ÉNONCÉ ÉCRIT 1:
Quels objets portés sur soi l'extrait sur les objets connectés présente-t-il comme émetteurs et récepteurs de données numériques ?

EXTRAIT DU TEXTE:
L’expression désigne des objets connectés et « intelligents » que l’on porte sur soi au quotidien, comme on porte un vêtement. Futuristes, lunettes, montres, bracelets et tee-shirts sont désormais des émetteurs et des récepteurs de données numériques. La plupart des géants de l’électronique et de l’internet, notamment Google, Samsung et Apple, investissent sur ce nouveau marché de « l’ultramobilité ».
Projet annoncé dès 2012 par Google, la paire de lunettes Google Glass (voir REM n° 26-27, p.51), connectée à l’internet par Wi-Fi ou Bluetooth, est l’objet qui aura le plus contribué à familiariser le grand public à cette nouvelle tendance des « technologies que l’on porte sur soi ». Commercialisée aux Etats-Unis en 2014, cette monture de lunettes commandée à la voix et au toucher, donnant accès aux services de Google (Gmail, Google+, Google Maps…), embarquera également des applications tierces. Facebook en a développé une pour pouvoir poster sur son fil d’actualités une photo prise avec les Google Glass et ajouter un commentaire en enregistrant un message vocal. Celle de Twitter permet aussi d’envoyer des photos et des messages, ainsi que d’en retweeter. La plate-forme de blogs Tumblr et Evernote, l’outil de prise de notes, offrent pareillement à leurs utilisateurs la possibilité de partager leurs contenus sur l’écran des Google Glass. Des médias sont également prêts pour communiquer de cette façon. La chaîne américaine d’information CNN y diffuse des informations, texte, audio ou vidéo, au format court et en fonction du type d’alertes paramétrées par l’utilisateur, notamment le moment de la réception. Le magazine Elle propose, quant à lui, une galerie de photos, des articles en lecture audio et la possibilité de partager ses lectures sur les réseaux sociaux. De son côté, Google continue à enrichir ses lunettes connectées de nouvelles fonctionnalités. Parmi les dernières en date figurent l’intégration de la plate-forme YouTube dans les résultats de recherche et la reconnaissance de musique contrôlée à la voix par la question « What song is this ? ».

ÉNONCÉ ÉCRIT 2:
Pouvez-vous transposer en liste JSON de chaînes, à raison d'une chaîne par ligne et sans les lignes vides, le passage de la liste qui s'ouvre sur la ligne contenant « This screenshot has width=1007, height=772. » et se clôt sur celle contenant « Action: point(677,406) », ces deux lignes comprises ?

Entrées de texte et de localisation d'éléments
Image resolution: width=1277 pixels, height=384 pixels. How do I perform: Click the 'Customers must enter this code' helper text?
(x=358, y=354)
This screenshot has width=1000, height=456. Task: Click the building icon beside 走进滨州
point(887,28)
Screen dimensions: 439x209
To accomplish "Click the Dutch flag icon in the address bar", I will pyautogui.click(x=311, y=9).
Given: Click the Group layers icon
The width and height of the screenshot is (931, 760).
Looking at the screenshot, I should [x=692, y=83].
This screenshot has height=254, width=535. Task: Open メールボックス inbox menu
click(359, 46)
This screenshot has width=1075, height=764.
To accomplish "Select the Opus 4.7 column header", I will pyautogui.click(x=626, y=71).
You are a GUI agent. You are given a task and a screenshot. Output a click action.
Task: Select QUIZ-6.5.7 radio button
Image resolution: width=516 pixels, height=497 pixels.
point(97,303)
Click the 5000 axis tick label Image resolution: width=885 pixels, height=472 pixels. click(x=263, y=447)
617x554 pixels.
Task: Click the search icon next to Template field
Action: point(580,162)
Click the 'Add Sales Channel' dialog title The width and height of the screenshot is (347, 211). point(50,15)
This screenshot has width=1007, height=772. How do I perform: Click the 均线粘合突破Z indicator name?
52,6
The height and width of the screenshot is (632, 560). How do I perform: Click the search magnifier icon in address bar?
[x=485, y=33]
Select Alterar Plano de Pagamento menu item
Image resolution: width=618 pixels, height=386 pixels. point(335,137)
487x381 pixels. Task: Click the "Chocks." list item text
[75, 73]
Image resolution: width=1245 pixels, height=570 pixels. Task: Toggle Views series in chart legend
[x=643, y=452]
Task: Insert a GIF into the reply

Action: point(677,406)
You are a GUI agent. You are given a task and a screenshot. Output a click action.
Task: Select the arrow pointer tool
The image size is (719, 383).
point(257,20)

RÉPONSE COMPLÈTE 1:
Lunettes, montres, bracelets et tee-shirts.

RÉPONSE COMPLÈTE 2:
[
  "This screenshot has width=1007, height=772. How do I perform: Click the 均线粘合突破Z indicator name?",
  "52,6",
  "The height and width of the screenshot is (632, 560). How do I perform: Click the search magnifier icon in address bar?",
  "[x=485, y=33]",
  "Select Alterar Plano de Pagamento menu item",
  "Image resolution: width=618 pixels, height=386 pixels. point(335,137)",
  "487x381 pixels. Task: Click the \"Chocks.\" list item text",
  "[75, 73]",
  "Image resolution: width=1245 pixels, height=570 pixels. Task: Toggle Views series in chart legend",
  "[x=643, y=452]",
  "Task: Insert a GIF into the reply",
  "Action: point(677,406)"
]